As we reported on 7 October, the Australian Aged Care Collaboration (AACC) and the Aged Care Reform Network (ACRN) have formed a Steering Committee, which has engaged the professional services firm to assist with the development of options for a model of sector representation.

The survey – which takes around 10 to 15 minutes to complete – was dispatched last week with respondents asked to answer the questions no later than 27 October 2021.

The survey poses the question ‘Is your organisation a member of an aged care body?’ and if so, ‘Do you currently see your organisation’s needs being met through existing aged care bodies representing the aged care sector?’

If respondents mark ‘no’ or unsure’, they are asked ‘Why?’ and ‘Would you like to see the aged care sector represented by a unified representative body?’

Participants are also asked what roles and functions they would look for in a representative body,  and to rank seven issues by importance that they would like an aged care peak body to respond to:

  • Aged care workforce capacity, capability and sustainability
  • Improving public perceptions, trust and value
  • Marketability, profitability and competition
  • Thought leadership (policy and practice) and the promotion of research and innovation to create a better aged care sector
  • Delivering quality services to older Australians
  • Aged care sector development and sustainability

With the sector facing five years of rolling reforms, successfully advocating to both Government and the wider community will be critical – and a united voice could help to cut through the noise.

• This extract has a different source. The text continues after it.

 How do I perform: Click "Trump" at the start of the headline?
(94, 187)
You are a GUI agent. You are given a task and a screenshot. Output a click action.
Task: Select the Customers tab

Currently, the sector has a number of peak bodies, including Aged Care Community Services Australia (ACSA), Leading Aged Care Services Australia (LASA), several faith-based peak body boards (Catholic Health Australia, UnitingCare Australia, BaptistCare Australia and Anglicare Australia) and the Aged Care Reform Network (ACRN), which was formed earlier this year with a mix of large private and Not For Profit operators – Allity, Bolton Clarke, Estia, HammondCare, Opal, Regis and Uniting NSW/ACT.

But should ACSA and LASA (and the other peaks) choose to amalgamate, it would be a huge logistical task to bring together membership bases, boards, staff and assets.

We will find out soon if the sector supports the move.

KPMG is due to present its report in mid-November, with the Steering Committee to report back their findings to their respective boards by the end of the year.